◆ Short problem
Copy out every line of the material that contains the string "library". Case counts.

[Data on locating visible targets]
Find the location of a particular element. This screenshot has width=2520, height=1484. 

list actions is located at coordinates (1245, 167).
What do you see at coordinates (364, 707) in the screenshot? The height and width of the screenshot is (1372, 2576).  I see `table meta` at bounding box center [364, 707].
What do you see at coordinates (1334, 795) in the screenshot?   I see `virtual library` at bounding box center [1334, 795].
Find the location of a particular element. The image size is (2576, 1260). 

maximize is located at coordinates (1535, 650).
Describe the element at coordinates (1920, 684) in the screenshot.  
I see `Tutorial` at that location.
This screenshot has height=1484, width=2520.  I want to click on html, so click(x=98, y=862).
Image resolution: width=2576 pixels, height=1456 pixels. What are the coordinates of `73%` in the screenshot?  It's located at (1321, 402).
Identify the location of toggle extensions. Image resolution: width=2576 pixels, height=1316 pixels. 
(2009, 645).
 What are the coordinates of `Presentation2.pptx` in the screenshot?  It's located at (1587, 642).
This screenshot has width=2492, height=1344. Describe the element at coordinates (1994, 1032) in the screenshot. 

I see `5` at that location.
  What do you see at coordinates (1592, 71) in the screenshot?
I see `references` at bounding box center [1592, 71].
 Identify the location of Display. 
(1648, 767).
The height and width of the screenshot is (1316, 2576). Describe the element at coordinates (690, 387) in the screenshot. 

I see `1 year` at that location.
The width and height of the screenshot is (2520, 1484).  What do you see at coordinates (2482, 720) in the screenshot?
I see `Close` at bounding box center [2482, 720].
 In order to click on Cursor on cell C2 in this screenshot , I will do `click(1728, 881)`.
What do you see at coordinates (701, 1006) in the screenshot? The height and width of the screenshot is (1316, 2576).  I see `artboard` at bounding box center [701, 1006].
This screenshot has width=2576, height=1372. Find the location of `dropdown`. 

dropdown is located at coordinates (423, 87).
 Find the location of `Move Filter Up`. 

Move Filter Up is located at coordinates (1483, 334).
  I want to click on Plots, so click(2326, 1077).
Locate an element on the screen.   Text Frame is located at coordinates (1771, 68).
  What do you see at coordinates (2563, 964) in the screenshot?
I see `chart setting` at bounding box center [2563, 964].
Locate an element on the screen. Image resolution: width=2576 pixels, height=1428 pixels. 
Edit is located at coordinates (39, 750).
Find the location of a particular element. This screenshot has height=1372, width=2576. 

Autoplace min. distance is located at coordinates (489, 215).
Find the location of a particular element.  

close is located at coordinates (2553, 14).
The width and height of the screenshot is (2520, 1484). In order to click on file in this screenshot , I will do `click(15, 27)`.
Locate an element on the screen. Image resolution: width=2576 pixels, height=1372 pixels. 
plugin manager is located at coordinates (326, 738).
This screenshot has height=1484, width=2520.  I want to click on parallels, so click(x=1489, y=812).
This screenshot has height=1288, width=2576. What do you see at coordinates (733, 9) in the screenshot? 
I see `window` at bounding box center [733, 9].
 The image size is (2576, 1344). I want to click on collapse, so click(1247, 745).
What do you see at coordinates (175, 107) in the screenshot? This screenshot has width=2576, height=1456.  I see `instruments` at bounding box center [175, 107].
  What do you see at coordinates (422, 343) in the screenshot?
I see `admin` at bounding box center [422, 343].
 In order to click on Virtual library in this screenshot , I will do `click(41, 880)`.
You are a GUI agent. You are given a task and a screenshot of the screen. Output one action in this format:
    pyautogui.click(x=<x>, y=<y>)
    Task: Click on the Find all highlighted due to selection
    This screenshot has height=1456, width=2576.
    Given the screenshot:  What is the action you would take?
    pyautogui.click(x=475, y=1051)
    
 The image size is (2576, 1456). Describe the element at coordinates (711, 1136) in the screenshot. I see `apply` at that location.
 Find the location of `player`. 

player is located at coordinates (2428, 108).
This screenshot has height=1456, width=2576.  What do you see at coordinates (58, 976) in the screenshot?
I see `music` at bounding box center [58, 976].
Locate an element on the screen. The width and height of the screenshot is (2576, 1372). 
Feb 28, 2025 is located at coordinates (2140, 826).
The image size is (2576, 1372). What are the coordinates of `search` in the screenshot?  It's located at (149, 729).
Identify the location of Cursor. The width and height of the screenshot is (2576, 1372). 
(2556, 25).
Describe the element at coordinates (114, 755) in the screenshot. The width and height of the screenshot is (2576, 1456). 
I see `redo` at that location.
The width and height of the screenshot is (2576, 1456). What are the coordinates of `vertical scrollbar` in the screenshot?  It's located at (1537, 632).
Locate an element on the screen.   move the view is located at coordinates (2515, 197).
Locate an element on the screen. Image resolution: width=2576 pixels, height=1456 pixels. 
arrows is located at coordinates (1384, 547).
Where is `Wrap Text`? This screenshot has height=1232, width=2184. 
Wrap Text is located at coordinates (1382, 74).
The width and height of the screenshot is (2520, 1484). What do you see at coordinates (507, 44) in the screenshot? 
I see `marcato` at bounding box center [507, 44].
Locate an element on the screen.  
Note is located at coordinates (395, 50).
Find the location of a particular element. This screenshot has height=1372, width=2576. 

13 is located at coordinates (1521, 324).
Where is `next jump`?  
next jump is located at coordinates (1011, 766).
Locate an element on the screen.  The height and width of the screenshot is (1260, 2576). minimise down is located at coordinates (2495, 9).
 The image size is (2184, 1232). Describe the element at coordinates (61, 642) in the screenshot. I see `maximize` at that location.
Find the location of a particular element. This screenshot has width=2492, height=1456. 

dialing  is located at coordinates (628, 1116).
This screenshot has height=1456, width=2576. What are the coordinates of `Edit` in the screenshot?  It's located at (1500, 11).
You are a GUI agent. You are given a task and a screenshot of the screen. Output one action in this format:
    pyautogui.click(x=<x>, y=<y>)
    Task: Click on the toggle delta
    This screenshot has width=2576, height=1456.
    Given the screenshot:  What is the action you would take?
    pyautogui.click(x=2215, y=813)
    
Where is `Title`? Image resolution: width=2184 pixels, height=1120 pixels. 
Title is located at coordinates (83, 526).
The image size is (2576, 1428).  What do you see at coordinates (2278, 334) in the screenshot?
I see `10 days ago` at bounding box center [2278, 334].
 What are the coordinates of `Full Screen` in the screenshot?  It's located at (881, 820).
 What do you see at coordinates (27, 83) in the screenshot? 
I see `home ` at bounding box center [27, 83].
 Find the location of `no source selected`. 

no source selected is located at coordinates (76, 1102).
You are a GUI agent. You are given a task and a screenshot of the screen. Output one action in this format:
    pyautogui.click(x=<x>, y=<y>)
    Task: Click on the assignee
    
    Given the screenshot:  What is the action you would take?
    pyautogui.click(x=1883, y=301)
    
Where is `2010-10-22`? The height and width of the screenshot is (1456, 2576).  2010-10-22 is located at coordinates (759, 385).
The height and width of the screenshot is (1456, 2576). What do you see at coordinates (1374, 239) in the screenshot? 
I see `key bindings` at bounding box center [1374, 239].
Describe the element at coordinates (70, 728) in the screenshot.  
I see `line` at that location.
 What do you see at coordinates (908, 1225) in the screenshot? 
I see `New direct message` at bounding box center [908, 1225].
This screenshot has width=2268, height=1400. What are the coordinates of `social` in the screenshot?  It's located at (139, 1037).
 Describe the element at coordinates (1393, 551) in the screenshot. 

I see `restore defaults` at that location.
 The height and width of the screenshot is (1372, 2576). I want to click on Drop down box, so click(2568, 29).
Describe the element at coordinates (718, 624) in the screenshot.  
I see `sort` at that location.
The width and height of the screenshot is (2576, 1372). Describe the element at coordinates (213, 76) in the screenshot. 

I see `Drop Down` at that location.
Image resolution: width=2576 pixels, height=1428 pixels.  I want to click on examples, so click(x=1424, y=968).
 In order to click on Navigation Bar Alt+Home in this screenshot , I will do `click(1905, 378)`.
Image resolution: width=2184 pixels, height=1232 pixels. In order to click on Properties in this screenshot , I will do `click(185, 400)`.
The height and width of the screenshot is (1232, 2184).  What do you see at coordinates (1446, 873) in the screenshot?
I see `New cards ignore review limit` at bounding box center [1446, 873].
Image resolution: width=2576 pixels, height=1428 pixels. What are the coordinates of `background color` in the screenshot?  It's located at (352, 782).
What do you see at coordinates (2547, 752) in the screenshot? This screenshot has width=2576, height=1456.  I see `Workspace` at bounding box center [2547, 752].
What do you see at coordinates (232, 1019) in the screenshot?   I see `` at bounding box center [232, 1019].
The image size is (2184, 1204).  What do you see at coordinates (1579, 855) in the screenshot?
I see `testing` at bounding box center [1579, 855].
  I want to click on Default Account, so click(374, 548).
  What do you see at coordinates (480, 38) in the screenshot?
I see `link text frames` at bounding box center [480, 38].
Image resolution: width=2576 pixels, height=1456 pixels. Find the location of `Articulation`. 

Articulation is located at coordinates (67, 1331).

◆ Written reply
What do you see at coordinates (1334, 795) in the screenshot?   I see `virtual library` at bounding box center [1334, 795].
 In order to click on Virtual library in this screenshot , I will do `click(41, 880)`.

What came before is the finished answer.